La puerta de la escalera estaba detrás de Jimena. En cuanto oyó el crujido de los goznes y un silencio mortal se extendió por el pasillo, supo que tenía a la Topete a sus espaldas.
—Jimena Bartolomé, entrégueme a esa niña ahora mismo.
Jimena no se volvió.
—Se la entregaré cuando estemos en la enfermería. Está muy malita y no puede quedarse en el patio.
—Le he dado una orden. Esa niña sólo está constipada y el aire frío le limpiará los pulmones.
—No. La matará. Está muy débil.
—¡He dicho que me entregue a la niña o llamo a los guardias de la puerta!
—Llame usted a quien quiera. Si monta un escándalo, le aseguro que saldremos en los papeles y el cuento de la casita de chocolate se le vendrá abajo. Usted no podrá seguir ocultando cómo mueren aquí los niños ni cómo enfermamos las madres.
Una bomba no hubiera causado mayor efecto en María Topete y las presas, conscientes de lo que su compañera acababa de soltar.
—¡Impresentable! ¡Insolente! Esto lo pagarán todas. Pero usted se va a…
La tensión de aquel pasillo, abarrotado de mujeres, mitad presas mitad carceleras, todas expectantes, hizo que se olvidaran de Petra Cuevas. Cuando la Topete se dirigía hacia la puerta para avisar a los guardias de la entrada, un alarido de rabia, de odio, atravesó los oídos de todas y Petra se abalanzó sobre la Topete con tal fuerza que le dio un empellón con la cabeza entre el pecho y el estómago, lanzándola contra la pared, al mismo tiempo que le mordía en un brazo.

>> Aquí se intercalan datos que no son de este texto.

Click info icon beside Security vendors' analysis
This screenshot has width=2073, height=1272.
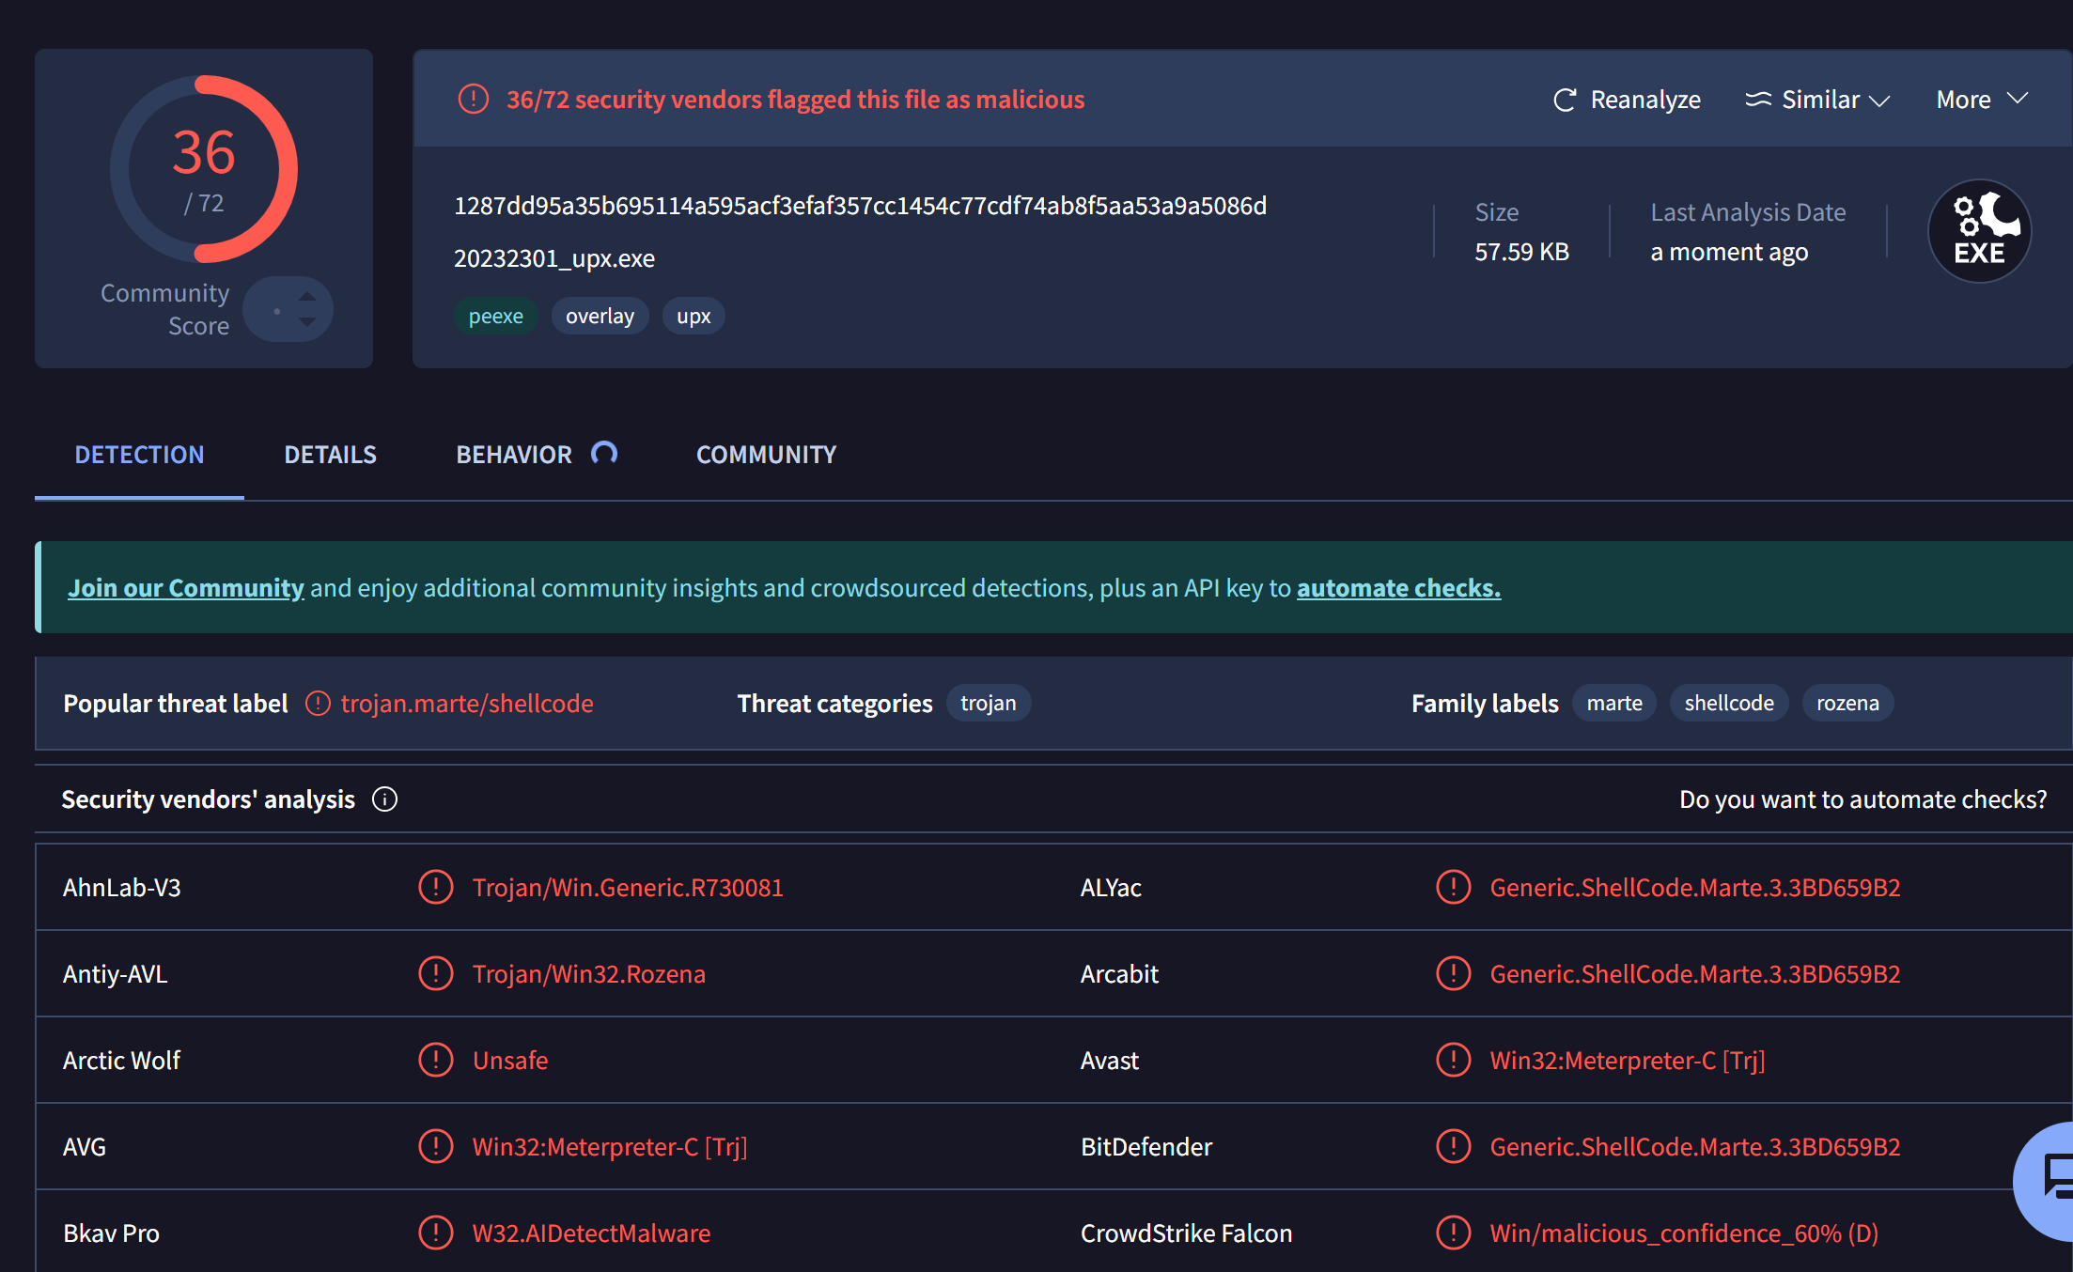click(x=384, y=799)
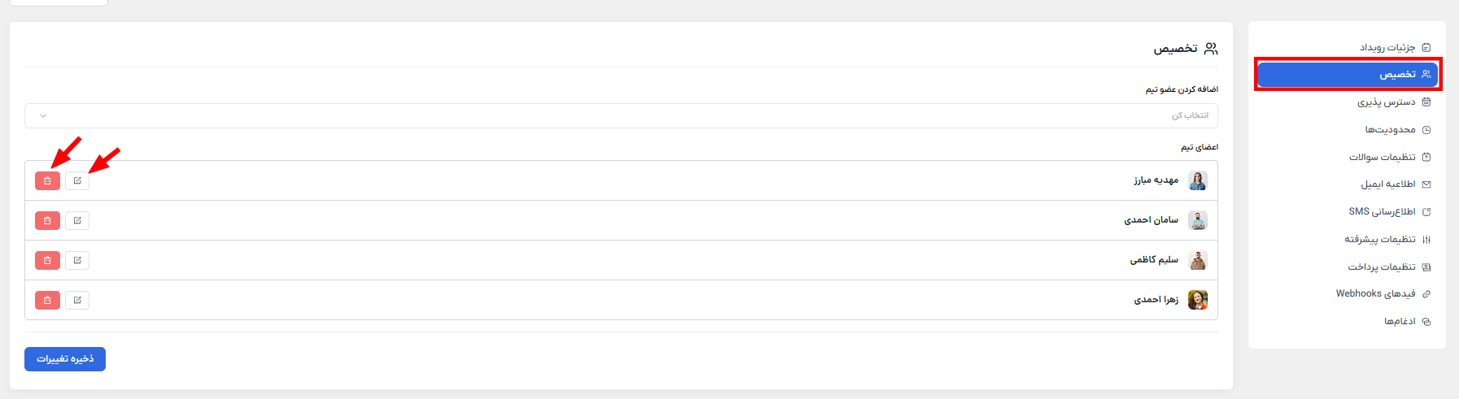Delete team member زهرا احمدی
Viewport: 1459px width, 399px height.
(47, 300)
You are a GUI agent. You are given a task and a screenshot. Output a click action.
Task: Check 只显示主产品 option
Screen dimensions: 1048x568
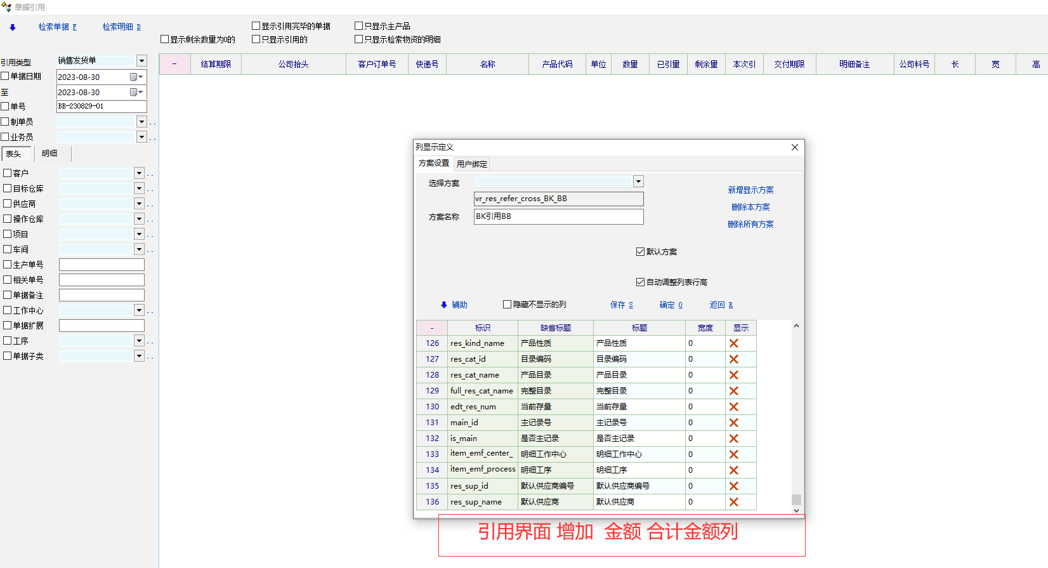pos(359,26)
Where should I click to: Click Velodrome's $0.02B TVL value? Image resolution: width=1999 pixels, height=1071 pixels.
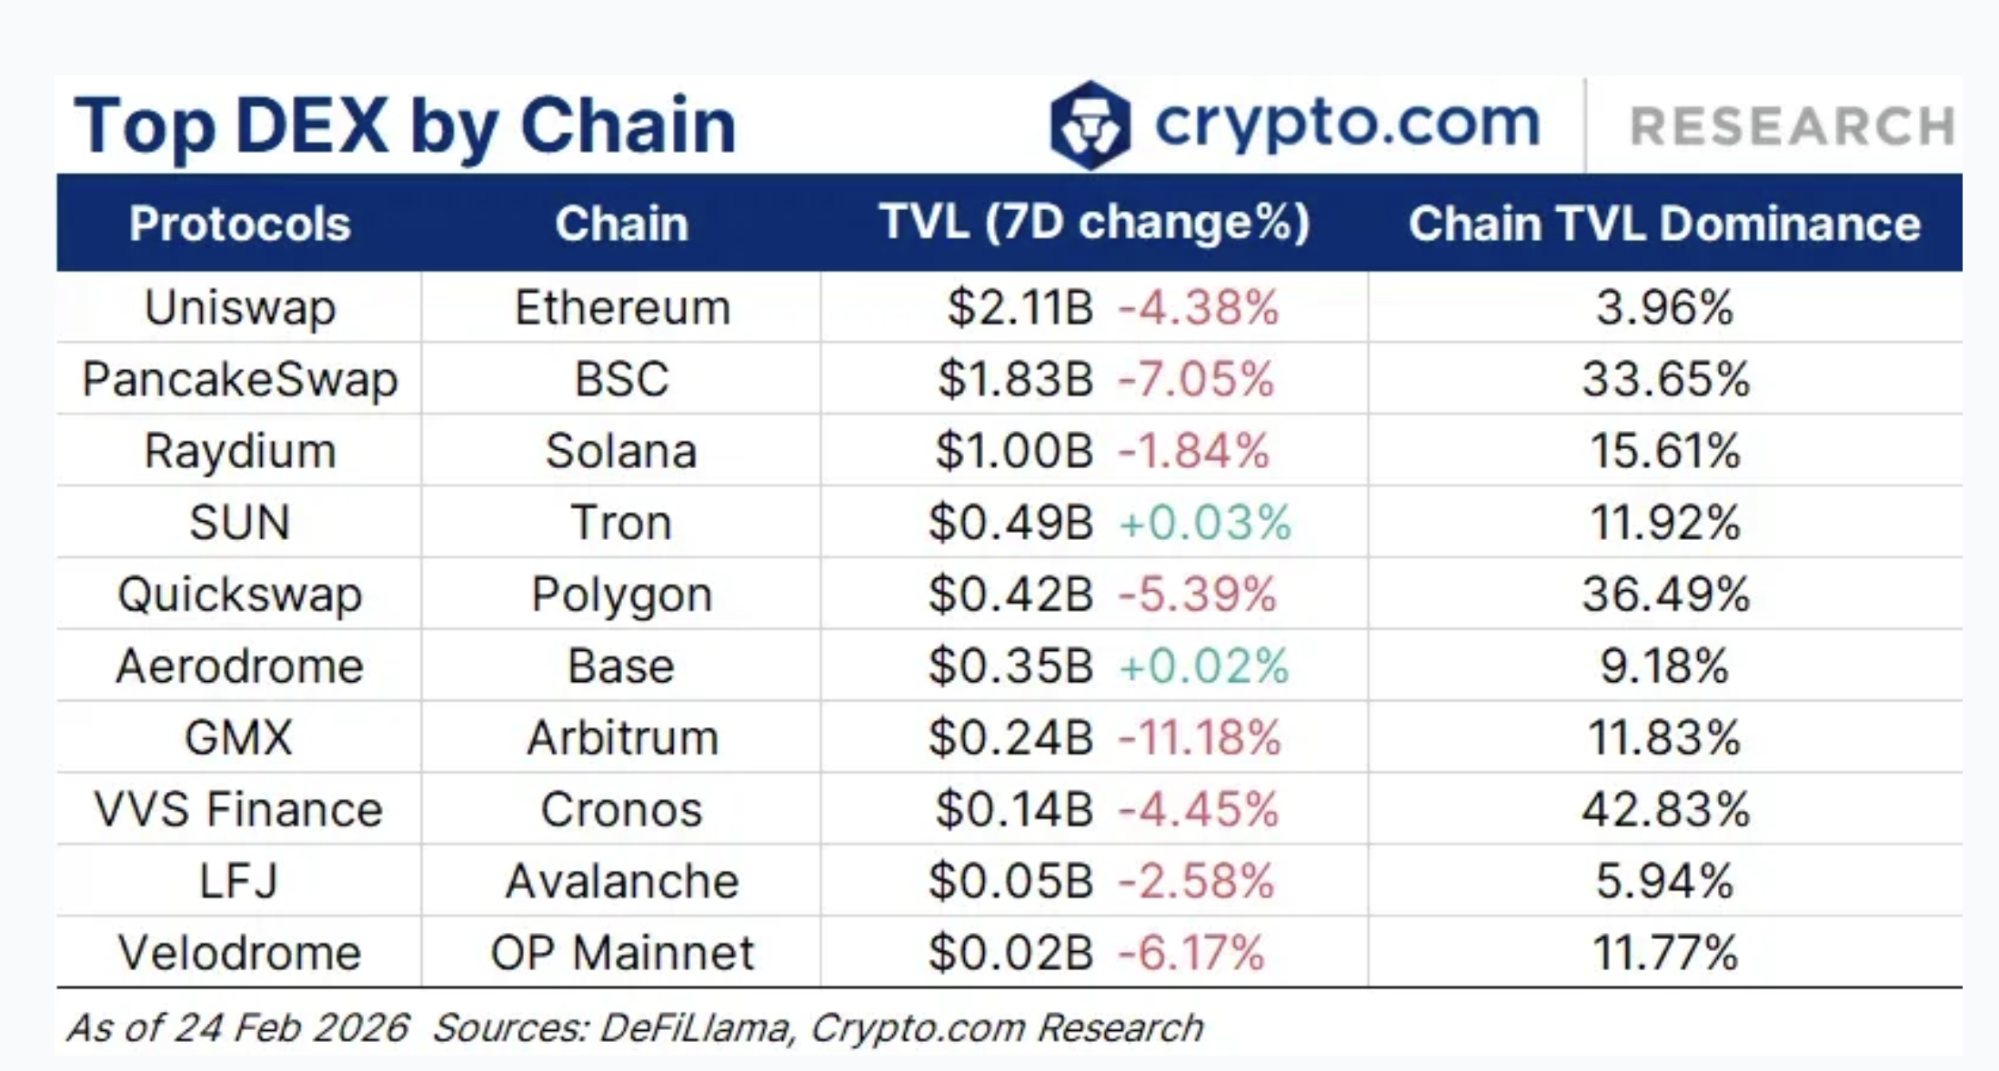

María Topete no gritó al sentir los dientes clavados por encima de su muñeca. Le estaba desgarrando la piel. Intentó tirar del pelo a Petra con su mano libre, pero la muchacha estaba agarrada a su presa como una perra perdiguera a la liebre que aún se agita caliente en su boca.
Las guardianas y las enfermeras fueron más rápidas que las presas. Un grupo se lanzó hacia Petra, mientras otras dos arrancaban a la niña de los brazos de Jimena. En ese momento, la criatura rompió el silencio sepulcral lanzando un enorme berrido, seguido de un acceso de tos.
Petra, atrapada entre tres guardias que tenían sus porras en las manos y la sujetaban contra la pared, lloraba con desesperación mientras Jimena no apartaba sus ojos de la Topete y Trini ordenaba a una funcionaria un seco «no me toques».
—Ustedes dos, suban a esa niña a enfermería. Arrópenla bien y pónganle el termómetro —dijo la Topete.
—Por favor, llame al médico —gimió Petra, rogando por primera vez en su vida a una funcionaria de Franco.
—Hoy no es el día que le corresponde. Tiene otros muchos casos en Ventas. La niña mejorará esta noche con los medicamentos. En cuanto a ustedes, llévenselas a la celda de castigo del patio. Incomunicadas. A la comadrona no. Estamos a punto de tener dos partos entre hoy y mañana. A esas dos.
—¡Quiero ir con mis compañeras! —clamó Trini.
La Topete sonrió levemente mientras se envolvía la muñeca, aún sangrando, con una venda blanca empapada en alcohol que otra carcelera se había apresurado a traerle.
—No se preocupe, ya habrá tiempo para todo.
No hubo mangueras de agua fría, pero las tuvo siete días encerradas a pan y agua. La Topete consideraba que el alma podía purificarse en ese tiempo, el mismo que Dios había tardado en crear el mundo. Y el agua y el pan negro —no había otro ni en la prisión ni en la capital, salvo en las mansiones de los poderosos— eran mucho más que lo que los viejos y primitivos cristianos habían tenido entre sus manos en las catacumbas, o en sus jaulas, antes de ser entregados a las fieras en el circo romano.